Ces dispositions pouvaient nous
permettre d'écarter tout détail anecdotique pour
définir cette « maturité » humaine que
provoque le XVIIIè siècle. C'est à partir de ce
moment que l'homme, en se détachant de la fascination que le
Passé a exercé sur sa sensibilité, tend à
introduire dans sa
« condition » la part de perfection ou, au moins
d'amélioration, qui doit caractériser son destin terrestre.
Non seulement l'U.N.E.S.C.O. s'intéressera à ce projet,
mais sa généreuse participation financière nous
permettra d'accueillir dans le cadre de Royaumont, pendant six jours,
les 80 délégués qui seront ses hôtes.
Dès octobre 1961, un texte est répandu à travers
le monde qui propose l'ordre de discussions que nous résumons :
1. Eveil de la maturité ;
2, L'homme de la connaissance selon l'Encyclopédie ; celui de la Nature, d'après Rousseau ;
3. Formation de la sensibilité du XIXe siècle ;
4. Intervention de la Science ;
5. L'homme du XXe siècle. Valeurs : créer de la vie ; maîtriser le hasard ;
6. Ebauche d'une transcendance humaine ;
7. La Pédagogie aux dimensions de la Vie.

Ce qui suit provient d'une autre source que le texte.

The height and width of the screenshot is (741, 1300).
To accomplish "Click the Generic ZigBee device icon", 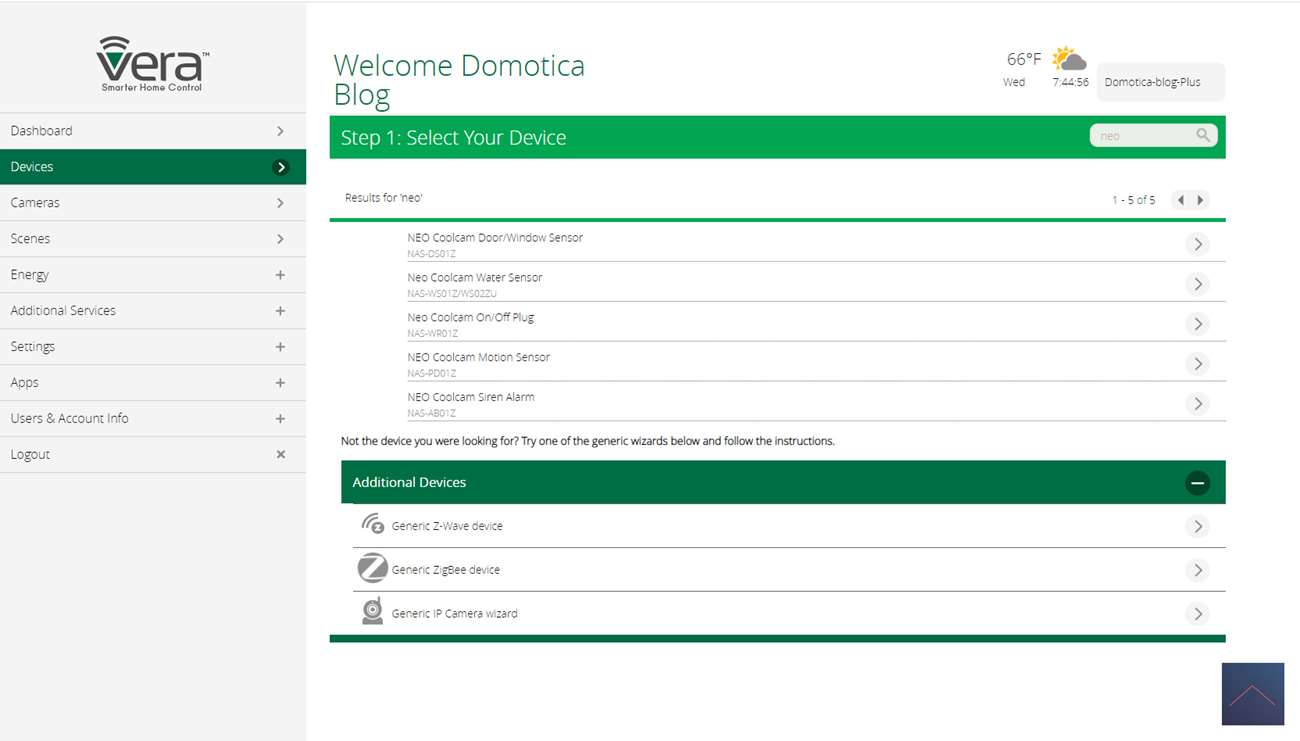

L'annonce de ces dispositions provoque un si vif intérêt
que 20 Nations — d'Afrique, d'Amérique, d'Asie et d'Europe
— affirment qu'elles participeront au Colloque dont la
séance inaugurale s'ouvre le 28 juin. M. Stéphane Hessel,
qui préside, prend la parole au nom de la Commission
Française, tandis qu'ensuite, M. L. Gomes Machado parle pour
l'U.N.E.S.C.O., Charles Vildrac pour l'Association J.-J. Rousseau, et,
enfin, Jean Fabre au nom du Comité pour le 250° anniversaire.
Dans la salle, garnie de hautes tapisseries, la plupart des
délégués sont présents : MM. Kuwabara,
directeur de l'institut des Sciences humaines du Japon et E. Nagata, de
l'Université de Kyushu, venus spécialement pour le
colloque, sont présents, ainsi que le professeur Michel Dynnik
qui représente l'Académie des Sciences de Moscou. Celle
de Pékin a envoyé ce message de sympathie : « Pour
nous, Rousseau est la personnalité culturelle la plus
renommée du monde et je suis heureux de vous faire savoir que
des célébrations du 250è anniversaire sont en
préparation en Chine et qu'elles se produiront à la
même date que les vôtres. » L'Académie
des Lettres de l'Inde nous a écrit, ainsi que celles de
Suède, de Belgique, d'Allemagne. Le Centre didactique de
Florence devait être représenté par son
président : G. Galô. La Roumanie l'est par Mme
Héléna Vianu, professeur à l'Université de
Bucarest et M. Stanciu Stoïan, directeur de l'Institut
Pédagogique. Galvano della Volpe est venu de Rome ; F.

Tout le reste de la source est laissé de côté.